Humpback whales are a migratory baleen whale with a cosmopolitan distribution. Generally, humpback whales migrate between low-latitude breeding and calving grounds and high-latitude foraging grounds (Clapham, Mead & Gray, 1999). Their vocal behaviors are geographically and seasonally stratified. Primarily on breeding grounds and migratory corridors, but also to a lesser extent on foraging grounds, male humpback whales produce a long elaborate, and repetitive vocal display known as ‘song’, (Payne & McVay, 1971; Gabriele & Frankel, 2002; Stimpert et al., 2012; Dunlop & Noad, 2016; Herman, 2017). Songs are highly structured and acoustically complex, and are culturally transmitted between males within a single breeding region (Cerchio, Jacobsen & Norris, 2001; Mercado, Herman & Pack, 2005; Herman et al., 2013; Herman, 2017). Song structure changes rapidly over time (1–2 years) (Payne & Payne, 1985; Noad et al., 2000; Parsons, Wright & Gore, 2008). Further, geographic variation in song between regions is typical (Winn et al., 1981; Cerchio, Jacobsen & Norris, 2001; Parsons, Wright & Gore, 2008), with song sharing only occurring between regions that share individuals (Cerchio, Jacobsen & Norris, 2001; Mercado, Herman & Pack, 2005; Garland et al., 2015; Herman, 2017).
Humpback whales of both sexes and across the migratory range also produce a series of vocalizations (“calls”) independently of song (Silber, 1986; Dunlop, Cato & Noad, 2008; Stimpert et al., 2011). Calls occur in isolation or in short bouts and occasionally appear as song units (Rekdahl et al., 2013; Rekdahl et al., 2015). Call use varies based on social and behavioral context; some calls facilitate intra-group interactions, while other calls are specific to foraging contexts (Stimpert et al., 2007; Dunlop, Cato & Noad, 2008; Wild & Gabriele, 2014; Fournet et al., 2018). Unlike song, many calls are stable over time. The most commonly produced call types in the east Australian migratory corridor, making up 64% of the call detected in one study, are stable over 7–11 year time periods (Rekdahl et al., 2013), while in Southeast Alaska, at least 16 call types, including all described call types to date, persist in the call repertoire for decades and across generations (Fournet et al., 2015; Fournet, 2018).
Call longevity across generations is an indication that some call types may be fixed within the humpback whale repertoire.

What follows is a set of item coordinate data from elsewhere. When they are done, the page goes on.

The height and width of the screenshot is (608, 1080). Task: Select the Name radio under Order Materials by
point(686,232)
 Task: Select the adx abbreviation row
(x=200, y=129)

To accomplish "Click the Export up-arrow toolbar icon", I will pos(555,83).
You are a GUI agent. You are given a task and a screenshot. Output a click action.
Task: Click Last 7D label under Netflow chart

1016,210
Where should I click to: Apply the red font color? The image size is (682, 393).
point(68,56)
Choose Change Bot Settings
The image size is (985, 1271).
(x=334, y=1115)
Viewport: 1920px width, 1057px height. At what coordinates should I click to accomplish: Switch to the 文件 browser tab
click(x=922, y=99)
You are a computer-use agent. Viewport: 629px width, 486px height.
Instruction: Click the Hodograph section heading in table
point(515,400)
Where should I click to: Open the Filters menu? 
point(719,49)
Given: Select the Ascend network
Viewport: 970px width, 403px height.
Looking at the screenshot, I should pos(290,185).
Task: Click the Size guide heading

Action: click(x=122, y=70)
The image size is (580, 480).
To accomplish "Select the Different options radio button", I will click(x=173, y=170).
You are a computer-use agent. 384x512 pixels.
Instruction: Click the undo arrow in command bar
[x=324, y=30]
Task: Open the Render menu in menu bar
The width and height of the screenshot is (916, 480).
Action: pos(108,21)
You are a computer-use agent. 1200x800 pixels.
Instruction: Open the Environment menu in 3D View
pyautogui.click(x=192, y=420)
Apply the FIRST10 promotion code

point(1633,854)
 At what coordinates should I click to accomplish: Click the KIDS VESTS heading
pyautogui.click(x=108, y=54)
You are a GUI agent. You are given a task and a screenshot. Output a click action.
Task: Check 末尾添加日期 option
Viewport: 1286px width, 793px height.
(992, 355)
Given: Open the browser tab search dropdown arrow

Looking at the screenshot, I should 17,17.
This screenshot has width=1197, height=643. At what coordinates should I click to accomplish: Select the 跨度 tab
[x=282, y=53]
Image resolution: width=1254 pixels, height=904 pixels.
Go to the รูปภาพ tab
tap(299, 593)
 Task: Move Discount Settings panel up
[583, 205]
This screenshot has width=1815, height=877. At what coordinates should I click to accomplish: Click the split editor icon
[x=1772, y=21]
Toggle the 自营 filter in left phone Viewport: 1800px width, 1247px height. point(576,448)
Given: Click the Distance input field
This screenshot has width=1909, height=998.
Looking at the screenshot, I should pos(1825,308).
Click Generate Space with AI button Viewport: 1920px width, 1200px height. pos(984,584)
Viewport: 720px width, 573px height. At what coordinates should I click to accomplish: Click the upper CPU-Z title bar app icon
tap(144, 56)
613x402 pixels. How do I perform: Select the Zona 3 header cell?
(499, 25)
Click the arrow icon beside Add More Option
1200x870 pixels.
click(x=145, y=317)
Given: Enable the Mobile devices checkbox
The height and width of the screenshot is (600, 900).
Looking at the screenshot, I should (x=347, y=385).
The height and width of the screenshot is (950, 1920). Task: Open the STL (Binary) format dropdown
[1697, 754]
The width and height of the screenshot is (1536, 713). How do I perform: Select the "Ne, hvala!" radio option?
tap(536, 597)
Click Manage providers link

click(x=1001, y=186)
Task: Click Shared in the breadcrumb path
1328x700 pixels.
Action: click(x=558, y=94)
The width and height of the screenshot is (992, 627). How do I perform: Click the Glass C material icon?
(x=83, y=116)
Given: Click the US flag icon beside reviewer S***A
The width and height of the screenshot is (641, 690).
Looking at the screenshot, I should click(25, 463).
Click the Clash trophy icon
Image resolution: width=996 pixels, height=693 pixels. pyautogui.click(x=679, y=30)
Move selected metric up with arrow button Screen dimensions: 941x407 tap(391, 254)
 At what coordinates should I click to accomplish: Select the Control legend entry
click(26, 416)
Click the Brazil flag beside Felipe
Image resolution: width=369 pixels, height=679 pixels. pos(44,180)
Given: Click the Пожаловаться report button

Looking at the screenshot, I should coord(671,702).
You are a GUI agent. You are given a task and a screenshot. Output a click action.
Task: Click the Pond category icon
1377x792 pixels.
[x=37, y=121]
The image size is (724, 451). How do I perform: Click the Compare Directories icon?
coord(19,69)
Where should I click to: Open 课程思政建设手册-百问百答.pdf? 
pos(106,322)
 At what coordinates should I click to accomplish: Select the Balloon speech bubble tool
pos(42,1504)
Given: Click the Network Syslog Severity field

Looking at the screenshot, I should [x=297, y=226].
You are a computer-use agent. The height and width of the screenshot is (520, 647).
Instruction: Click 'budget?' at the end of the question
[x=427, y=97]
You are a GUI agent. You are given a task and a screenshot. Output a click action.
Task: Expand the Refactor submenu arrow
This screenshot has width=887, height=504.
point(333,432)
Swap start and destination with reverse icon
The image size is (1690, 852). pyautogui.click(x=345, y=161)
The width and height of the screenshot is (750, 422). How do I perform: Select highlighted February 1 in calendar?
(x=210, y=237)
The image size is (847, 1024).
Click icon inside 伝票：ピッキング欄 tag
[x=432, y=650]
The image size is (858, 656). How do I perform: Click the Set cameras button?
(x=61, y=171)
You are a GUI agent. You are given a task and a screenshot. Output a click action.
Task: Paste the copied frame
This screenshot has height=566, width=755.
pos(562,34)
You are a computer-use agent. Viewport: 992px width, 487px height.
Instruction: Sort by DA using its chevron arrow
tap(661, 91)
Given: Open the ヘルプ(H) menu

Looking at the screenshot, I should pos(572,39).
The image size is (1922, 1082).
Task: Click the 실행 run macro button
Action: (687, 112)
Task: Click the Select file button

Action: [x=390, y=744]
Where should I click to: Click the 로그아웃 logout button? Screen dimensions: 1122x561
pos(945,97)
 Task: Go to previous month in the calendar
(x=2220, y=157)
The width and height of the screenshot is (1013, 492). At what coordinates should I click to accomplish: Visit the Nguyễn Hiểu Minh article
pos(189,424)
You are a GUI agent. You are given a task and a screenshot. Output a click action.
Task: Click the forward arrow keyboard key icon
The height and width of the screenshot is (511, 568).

Identifying the same stable call types in other, unrelated populations would provide further evidence that humpback whales may be anatomically or behaviorally predisposed toward the production of certain sounds. Qualitative comparisons have been made of calls produced in the North Pacific (Southeast Alaska, USA), South Pacific (East Australia), North Atlantic (Massachusetts Bay, USA) and South Atlantic (Coastal Angola, Africa) with the general agreement that global humpback whale populations produce some similar call types (Dunlop et al., 2007; Stimpert et al., 2011; Fournet et al., 2015; Rekdahl et al., 2016), but no formal comparison of call types between populations has been thus far attempted.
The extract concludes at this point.